Opening DICOM files in the browser

Traditionally, there has been two main trends in the development of applications oriented to end users. The first one has been the most extended for many years: The development of native solutions, tied to a specific platform. The second one came into scene with the adoption of the web and its possibilities related to the creation of web based applications.

When HTML5 was introduced, the possible scenarios for web based applications broadened as never before. Web applications started to appear even in the most unexpected domains.

The medical imaging field did also benefit from this set of new tools and possibilities. Reading and rendering DICOM files was already possible in pre-HTML5 environments, but the new framework just made things much simpler and easier to implement, with no need of any kind of obscure hacks.

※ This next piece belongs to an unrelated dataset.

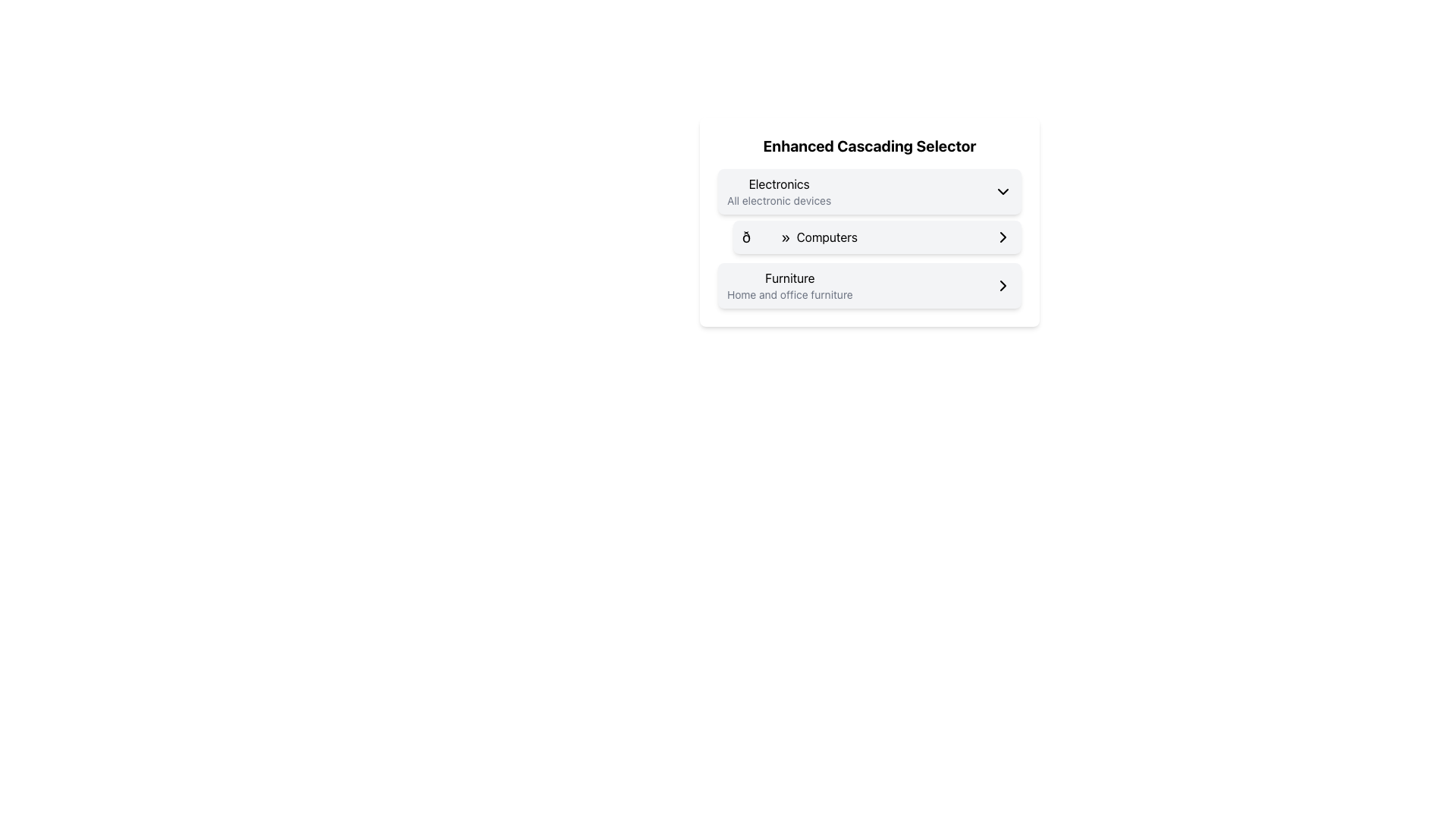 The image size is (1456, 819). Describe the element at coordinates (826, 237) in the screenshot. I see `the 'Computers' text label within the 'Enhanced Cascading Selector'` at that location.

In my particular case, I decided, nearly two years ago, to switch from a flash (actionscript) based solution to display medical images to a different set of tools, using just plain HTML and javascript.

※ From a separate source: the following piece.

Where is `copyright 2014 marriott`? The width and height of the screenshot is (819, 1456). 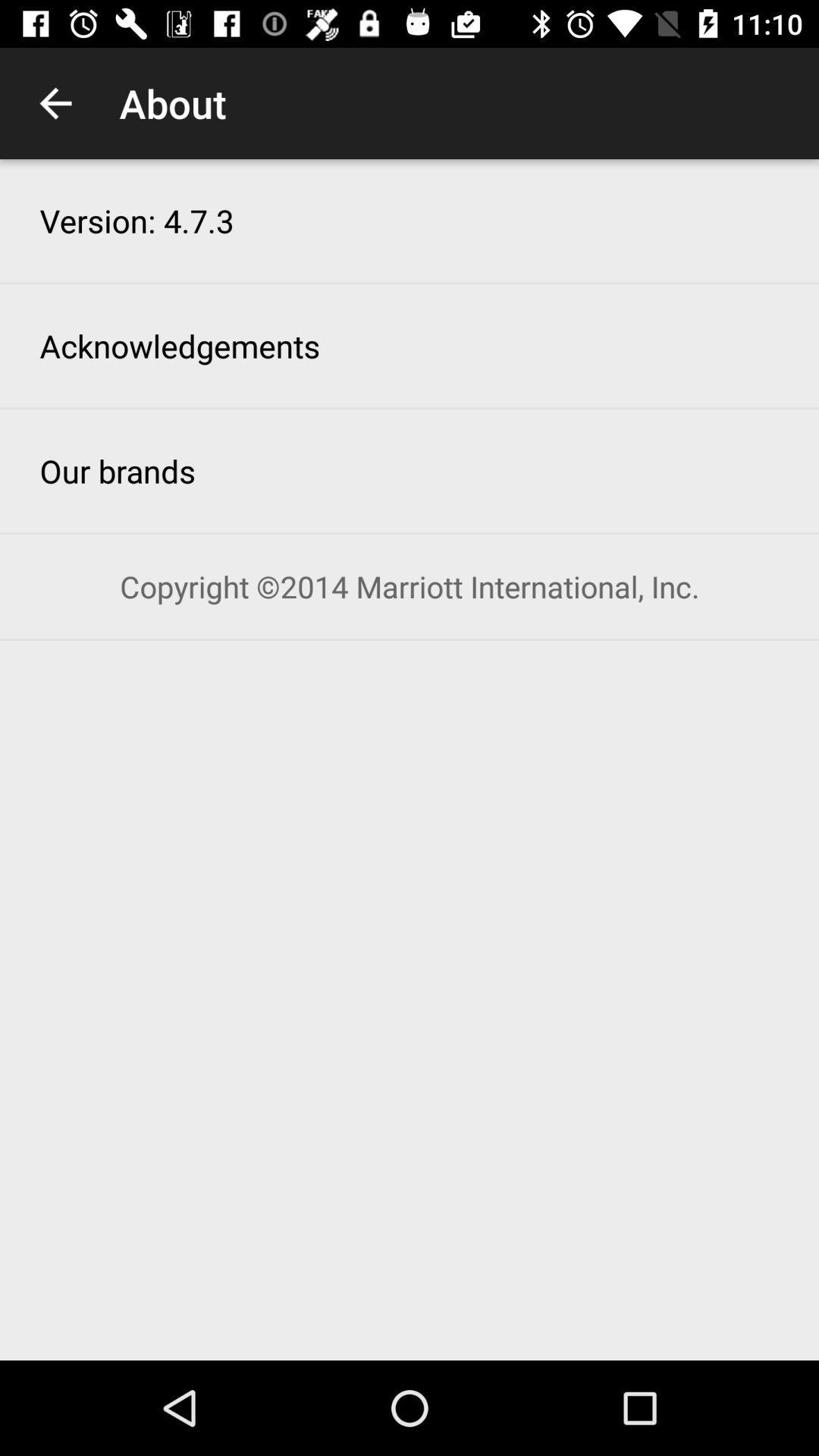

I started to work on my own image viewer, while following and getting some ideas from other products, like dwv.

Since this particular application was also oriented to run also on mobile devices, I tried to do my best trying to find an efficient solution. Some of the requirements of the new product were to minimize the amount of necessary memory as well as to maximize the performance of the final product.

One of the decisions to meet the performance goal was to rely on typed arrays, in particular DataView, since we had to read binary file headers containing heterogeneous data.
"Typed Arrays are a relatively recent addition to browsers, born out of the need to have an efficient way to handle binary data in WebGL..."
"DataView is the second type of view and it is meant for handling heterogeneous data. Instead of having an array-like API, the DataView object provides you a get/set API to read and write arbitrary data types at arbitrary byte offsets. DataView works great for reading and writing file headers and other such struct-like data."
Everything seemed perfect. The core language libraries offered us some tools which fit perfectly with the tasks we wanted to do. The fact of using the core tools also matches perfectly some well known principles of programming:

- Do not reinvent the wheel
- Center your efforts in the logic specific to your problem
- This is javascript: Native code has been compiled, while the code typed by anyone has to be interpreted.
- Core libraries in general include highly optimized code.

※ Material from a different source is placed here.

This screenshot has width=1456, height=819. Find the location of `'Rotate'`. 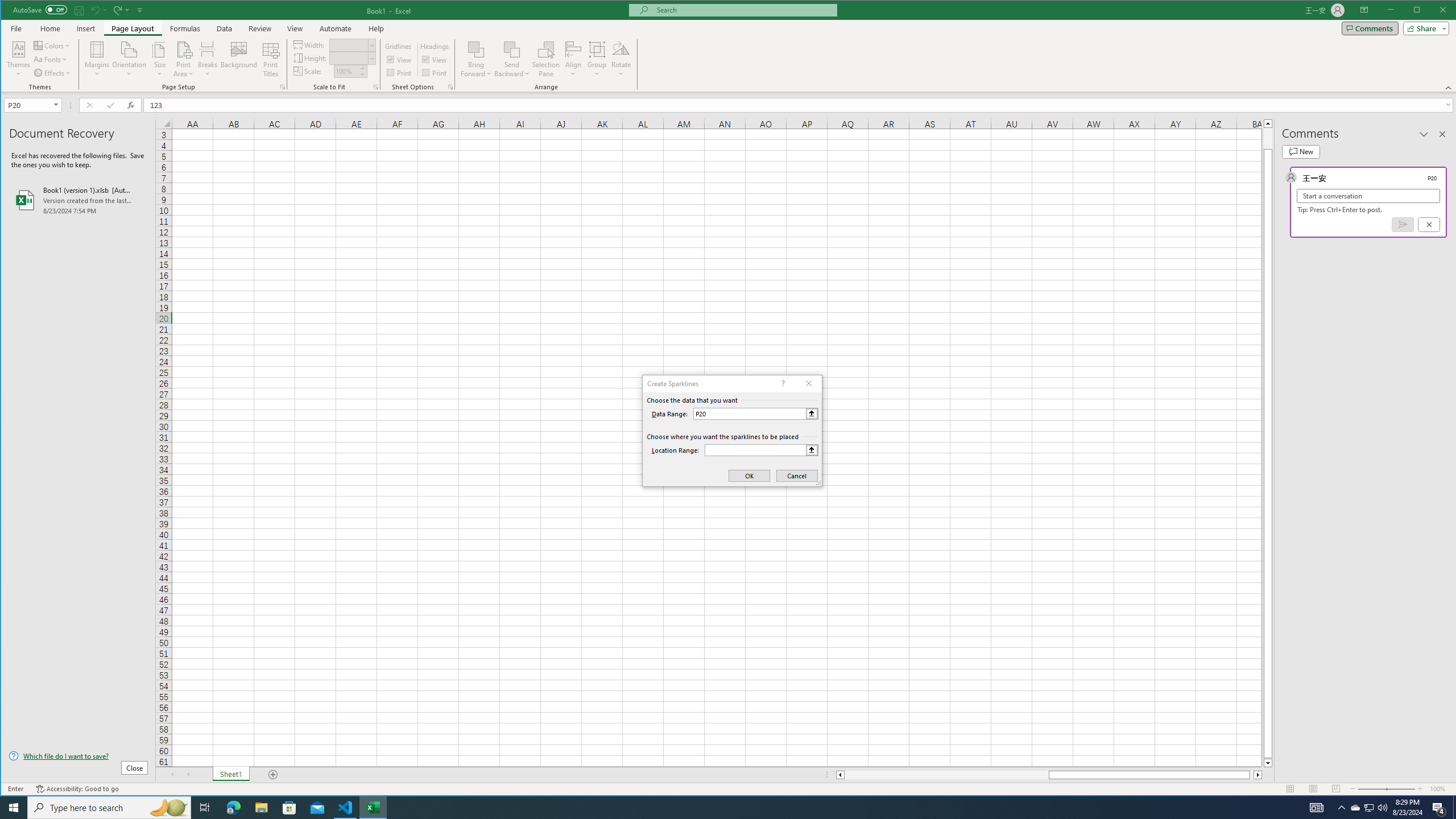

'Rotate' is located at coordinates (621, 59).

Sadly these premises ended being completely wrong in this case. All the coding efforts to get a fast code were unsuccessful. The implementation of the DataView class has some kind of weird problem which leads to horrible performance results.

This problem was noticed and reported longtime ago, but at the present day the problem still persists.

I have done some performance tests in a range of different machines. The code using DataView resulted to be extremely slow when compared with writing your own functions for raw data reading. Results are between 20x and 50x slower, depending on the test platform. Relying on DataView in your code is a nonsense given the current implementation problems. I do not catch the point of this class given such a bad results.

DataView performs between 20x and 50x slower than raw reading on a modern computer
So, the final thought, if you pretend to get performance on your javascript code, avoid using the  DataView javascript object. Otherwise you will end up loosing a big amount of your precious time writing useless code.